Efficient Crystal-Structure Prediction using Dispersion-Corrected DFT
Department of Chemistry, Dalhousie University
While molecular materials are increasingly finding utility in energy applications, changes in molecular packing between different polymorphs can result in large variations in physical and chemical properties. Thus, one cannot optimize functionality at the single-molecule level; the crystal packing must be considered to optimize properties of a molecular material for targeted applications. Dispersion-corrected density-functional theory (DFT) has shown great promise in resolving the small energy differences between polymorphs required for successful first-principles crystal-structure prediction (CSP).
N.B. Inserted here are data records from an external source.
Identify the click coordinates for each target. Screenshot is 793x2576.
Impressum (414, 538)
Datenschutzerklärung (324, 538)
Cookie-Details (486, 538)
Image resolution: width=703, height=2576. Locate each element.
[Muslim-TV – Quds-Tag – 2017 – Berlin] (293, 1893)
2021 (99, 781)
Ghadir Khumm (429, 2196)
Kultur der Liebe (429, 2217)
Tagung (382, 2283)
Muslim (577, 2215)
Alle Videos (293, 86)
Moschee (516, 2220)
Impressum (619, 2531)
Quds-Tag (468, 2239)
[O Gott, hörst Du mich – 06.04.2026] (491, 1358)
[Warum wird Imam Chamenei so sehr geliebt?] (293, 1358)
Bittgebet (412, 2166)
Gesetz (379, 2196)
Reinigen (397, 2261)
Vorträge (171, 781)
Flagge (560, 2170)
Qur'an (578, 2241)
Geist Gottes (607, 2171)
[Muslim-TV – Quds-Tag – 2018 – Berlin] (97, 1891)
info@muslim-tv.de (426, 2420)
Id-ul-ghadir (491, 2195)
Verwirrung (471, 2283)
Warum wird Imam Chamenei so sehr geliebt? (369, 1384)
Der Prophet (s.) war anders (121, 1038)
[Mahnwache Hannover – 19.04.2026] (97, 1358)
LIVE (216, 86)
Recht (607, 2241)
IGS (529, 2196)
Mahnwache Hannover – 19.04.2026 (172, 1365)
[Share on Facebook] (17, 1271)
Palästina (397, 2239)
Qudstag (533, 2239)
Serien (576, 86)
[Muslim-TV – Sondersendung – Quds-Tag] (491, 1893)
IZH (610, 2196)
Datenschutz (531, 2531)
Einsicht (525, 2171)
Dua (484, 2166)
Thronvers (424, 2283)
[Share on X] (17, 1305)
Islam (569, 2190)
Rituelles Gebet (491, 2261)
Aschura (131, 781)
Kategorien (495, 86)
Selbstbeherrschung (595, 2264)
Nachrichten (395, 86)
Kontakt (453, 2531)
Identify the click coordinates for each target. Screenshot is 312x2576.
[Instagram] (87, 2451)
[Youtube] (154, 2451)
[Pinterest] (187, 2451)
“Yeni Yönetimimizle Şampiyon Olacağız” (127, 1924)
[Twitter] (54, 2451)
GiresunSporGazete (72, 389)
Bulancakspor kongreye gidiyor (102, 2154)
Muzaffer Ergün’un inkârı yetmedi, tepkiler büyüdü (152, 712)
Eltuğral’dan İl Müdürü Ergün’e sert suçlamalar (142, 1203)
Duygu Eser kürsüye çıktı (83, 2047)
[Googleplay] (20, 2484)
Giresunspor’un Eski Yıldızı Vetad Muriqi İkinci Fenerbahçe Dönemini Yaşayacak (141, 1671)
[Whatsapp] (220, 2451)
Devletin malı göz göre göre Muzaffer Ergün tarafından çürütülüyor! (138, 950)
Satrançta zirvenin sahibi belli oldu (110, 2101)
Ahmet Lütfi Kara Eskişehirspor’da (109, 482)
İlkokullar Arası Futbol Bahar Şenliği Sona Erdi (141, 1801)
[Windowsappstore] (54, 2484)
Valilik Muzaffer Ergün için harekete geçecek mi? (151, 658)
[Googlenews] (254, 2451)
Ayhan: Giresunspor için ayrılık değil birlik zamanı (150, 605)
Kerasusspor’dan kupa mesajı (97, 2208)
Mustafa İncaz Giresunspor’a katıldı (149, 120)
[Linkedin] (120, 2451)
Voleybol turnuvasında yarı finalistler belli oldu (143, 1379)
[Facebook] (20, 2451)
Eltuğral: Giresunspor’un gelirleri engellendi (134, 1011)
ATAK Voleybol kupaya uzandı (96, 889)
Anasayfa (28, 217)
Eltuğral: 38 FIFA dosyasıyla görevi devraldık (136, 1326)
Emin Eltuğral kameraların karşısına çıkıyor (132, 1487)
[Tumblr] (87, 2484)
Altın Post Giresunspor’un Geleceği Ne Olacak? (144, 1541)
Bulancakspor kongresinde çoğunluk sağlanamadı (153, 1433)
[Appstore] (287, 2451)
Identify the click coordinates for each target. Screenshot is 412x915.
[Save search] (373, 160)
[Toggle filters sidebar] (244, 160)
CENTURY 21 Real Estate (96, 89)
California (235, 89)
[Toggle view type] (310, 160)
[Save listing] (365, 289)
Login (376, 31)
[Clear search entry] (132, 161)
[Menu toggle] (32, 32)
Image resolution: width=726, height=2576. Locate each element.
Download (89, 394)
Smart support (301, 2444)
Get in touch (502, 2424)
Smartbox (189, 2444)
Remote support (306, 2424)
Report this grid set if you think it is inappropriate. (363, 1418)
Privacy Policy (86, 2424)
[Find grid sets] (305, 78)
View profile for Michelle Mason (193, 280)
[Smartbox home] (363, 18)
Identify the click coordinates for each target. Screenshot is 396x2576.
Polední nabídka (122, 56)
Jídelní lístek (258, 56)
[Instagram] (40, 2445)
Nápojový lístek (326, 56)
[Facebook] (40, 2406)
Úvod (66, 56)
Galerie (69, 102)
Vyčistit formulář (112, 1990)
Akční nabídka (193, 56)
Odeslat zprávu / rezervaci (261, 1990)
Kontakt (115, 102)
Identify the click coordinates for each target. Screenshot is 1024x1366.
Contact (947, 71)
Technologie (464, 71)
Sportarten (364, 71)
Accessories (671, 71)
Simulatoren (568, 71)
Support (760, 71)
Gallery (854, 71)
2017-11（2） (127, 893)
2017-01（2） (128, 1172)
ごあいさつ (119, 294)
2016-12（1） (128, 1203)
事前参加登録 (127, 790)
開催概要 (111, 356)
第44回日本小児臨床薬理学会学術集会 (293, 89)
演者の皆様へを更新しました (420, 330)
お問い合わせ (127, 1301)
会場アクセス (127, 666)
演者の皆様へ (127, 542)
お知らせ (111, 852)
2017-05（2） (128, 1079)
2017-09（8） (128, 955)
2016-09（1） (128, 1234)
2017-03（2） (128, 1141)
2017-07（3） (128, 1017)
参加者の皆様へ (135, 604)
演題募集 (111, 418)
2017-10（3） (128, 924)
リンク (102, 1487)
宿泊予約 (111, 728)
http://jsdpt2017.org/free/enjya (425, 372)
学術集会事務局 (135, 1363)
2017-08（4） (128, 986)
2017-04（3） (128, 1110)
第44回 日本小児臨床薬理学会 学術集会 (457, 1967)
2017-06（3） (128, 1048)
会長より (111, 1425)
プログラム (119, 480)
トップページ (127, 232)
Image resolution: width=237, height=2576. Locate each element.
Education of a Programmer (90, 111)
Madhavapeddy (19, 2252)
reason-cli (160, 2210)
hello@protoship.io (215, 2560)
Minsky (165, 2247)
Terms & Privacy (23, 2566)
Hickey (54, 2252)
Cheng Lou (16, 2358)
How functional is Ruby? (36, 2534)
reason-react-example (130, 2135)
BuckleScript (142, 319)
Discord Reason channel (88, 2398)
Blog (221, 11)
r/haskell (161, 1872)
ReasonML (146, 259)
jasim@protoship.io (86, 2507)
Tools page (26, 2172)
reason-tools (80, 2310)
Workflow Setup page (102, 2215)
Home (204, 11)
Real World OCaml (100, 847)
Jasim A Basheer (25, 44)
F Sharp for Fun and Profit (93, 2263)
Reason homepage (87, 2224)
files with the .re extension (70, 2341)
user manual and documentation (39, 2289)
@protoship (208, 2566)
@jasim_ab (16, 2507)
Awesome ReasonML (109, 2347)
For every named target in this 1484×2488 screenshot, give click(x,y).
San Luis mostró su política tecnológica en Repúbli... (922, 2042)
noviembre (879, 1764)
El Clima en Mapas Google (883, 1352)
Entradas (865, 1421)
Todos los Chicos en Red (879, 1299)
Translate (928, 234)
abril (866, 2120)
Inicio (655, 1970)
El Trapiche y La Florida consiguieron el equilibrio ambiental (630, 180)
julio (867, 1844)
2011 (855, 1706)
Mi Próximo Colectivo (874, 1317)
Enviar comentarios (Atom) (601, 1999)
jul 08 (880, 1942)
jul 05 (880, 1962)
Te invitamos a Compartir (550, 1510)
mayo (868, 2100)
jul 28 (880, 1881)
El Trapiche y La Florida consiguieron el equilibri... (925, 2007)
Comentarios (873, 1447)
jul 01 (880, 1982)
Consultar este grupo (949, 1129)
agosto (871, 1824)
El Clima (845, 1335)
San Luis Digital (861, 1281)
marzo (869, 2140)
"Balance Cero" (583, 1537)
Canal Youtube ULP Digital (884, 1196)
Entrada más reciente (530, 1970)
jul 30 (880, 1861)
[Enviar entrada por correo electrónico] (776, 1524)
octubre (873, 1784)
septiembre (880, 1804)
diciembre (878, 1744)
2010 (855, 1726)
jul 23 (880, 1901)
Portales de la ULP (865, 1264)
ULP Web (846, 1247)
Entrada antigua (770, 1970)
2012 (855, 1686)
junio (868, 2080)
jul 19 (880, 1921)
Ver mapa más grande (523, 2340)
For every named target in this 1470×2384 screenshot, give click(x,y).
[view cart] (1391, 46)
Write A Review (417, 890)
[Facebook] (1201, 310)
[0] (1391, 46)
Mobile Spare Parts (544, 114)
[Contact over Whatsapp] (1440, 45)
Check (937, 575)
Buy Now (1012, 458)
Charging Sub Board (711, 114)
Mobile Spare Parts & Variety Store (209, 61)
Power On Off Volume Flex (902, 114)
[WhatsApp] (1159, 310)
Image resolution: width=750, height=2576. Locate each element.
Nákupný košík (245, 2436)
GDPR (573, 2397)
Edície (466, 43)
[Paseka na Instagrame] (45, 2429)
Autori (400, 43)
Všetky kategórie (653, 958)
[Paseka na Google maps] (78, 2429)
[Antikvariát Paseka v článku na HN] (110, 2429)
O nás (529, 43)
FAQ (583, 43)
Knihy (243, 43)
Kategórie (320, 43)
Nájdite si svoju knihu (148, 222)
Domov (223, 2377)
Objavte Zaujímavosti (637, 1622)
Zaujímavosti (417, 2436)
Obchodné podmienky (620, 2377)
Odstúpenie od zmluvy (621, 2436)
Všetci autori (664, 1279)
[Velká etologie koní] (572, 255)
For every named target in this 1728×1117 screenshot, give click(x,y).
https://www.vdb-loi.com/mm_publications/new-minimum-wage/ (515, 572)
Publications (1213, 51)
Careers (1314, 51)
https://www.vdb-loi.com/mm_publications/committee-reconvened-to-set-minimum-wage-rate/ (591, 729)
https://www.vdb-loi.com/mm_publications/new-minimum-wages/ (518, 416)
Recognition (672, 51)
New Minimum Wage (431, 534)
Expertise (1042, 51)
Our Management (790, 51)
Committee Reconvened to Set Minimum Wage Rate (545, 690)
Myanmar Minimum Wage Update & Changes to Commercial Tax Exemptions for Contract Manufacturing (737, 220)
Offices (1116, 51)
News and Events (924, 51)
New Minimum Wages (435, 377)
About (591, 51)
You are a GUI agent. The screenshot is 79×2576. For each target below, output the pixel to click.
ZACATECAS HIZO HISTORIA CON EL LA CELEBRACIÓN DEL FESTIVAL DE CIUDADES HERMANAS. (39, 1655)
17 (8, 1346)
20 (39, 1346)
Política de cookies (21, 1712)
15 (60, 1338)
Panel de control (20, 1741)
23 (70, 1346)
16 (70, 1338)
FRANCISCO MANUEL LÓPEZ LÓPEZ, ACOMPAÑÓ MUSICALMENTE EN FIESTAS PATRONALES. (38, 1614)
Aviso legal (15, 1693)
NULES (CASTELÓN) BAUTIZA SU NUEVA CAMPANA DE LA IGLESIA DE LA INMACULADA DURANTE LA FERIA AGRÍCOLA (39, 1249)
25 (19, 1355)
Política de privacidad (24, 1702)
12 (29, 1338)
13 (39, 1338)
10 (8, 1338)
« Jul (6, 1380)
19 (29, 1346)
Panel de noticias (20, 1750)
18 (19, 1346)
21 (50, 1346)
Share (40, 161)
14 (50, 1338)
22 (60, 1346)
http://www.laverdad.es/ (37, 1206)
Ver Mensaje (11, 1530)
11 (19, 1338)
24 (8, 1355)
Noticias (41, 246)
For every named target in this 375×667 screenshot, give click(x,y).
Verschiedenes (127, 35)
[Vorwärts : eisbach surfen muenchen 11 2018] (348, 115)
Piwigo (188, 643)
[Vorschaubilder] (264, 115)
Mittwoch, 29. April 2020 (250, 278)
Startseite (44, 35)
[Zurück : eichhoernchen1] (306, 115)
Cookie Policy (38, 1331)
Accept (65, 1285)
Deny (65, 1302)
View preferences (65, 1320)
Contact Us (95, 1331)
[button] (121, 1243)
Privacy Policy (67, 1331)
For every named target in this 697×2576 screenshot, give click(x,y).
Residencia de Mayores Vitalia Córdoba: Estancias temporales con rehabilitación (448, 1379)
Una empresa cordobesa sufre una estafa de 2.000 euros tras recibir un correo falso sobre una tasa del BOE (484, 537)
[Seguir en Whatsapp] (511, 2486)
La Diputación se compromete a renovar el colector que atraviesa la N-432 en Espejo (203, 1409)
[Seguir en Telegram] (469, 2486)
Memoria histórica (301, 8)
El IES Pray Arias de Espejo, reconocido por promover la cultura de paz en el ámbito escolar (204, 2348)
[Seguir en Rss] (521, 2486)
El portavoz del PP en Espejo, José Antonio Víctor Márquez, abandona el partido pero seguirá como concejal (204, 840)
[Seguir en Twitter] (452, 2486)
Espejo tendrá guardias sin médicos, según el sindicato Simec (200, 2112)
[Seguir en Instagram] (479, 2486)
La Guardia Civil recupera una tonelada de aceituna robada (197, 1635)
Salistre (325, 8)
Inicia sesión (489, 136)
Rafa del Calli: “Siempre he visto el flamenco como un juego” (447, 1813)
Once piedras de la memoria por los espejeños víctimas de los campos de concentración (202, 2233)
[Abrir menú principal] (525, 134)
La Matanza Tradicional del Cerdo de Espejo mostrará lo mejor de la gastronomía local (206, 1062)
However, the computational cost makes full plane-wave/pseudopotential DFT calculations impractical to apply to the vast number of candidate structures considered in a CSP search. Composite approaches, combining low-level geometry relaxation with high-level energy calculations, can greatly increase the efficiency of a CSP protocol. Additionally, numerical atom-centered orbitals (NAOs) provide significant time and memory savings over plane-wave basis sets and enable routine use of hybrid functionals. In this talk, progress towards CSP using DFT and the exchange-hole dipole moment (XDM) dispersion correction will be highlighted, as will recent work on crystal-property prediction through modeling polymorph and co-crystal dependent photoluminescence.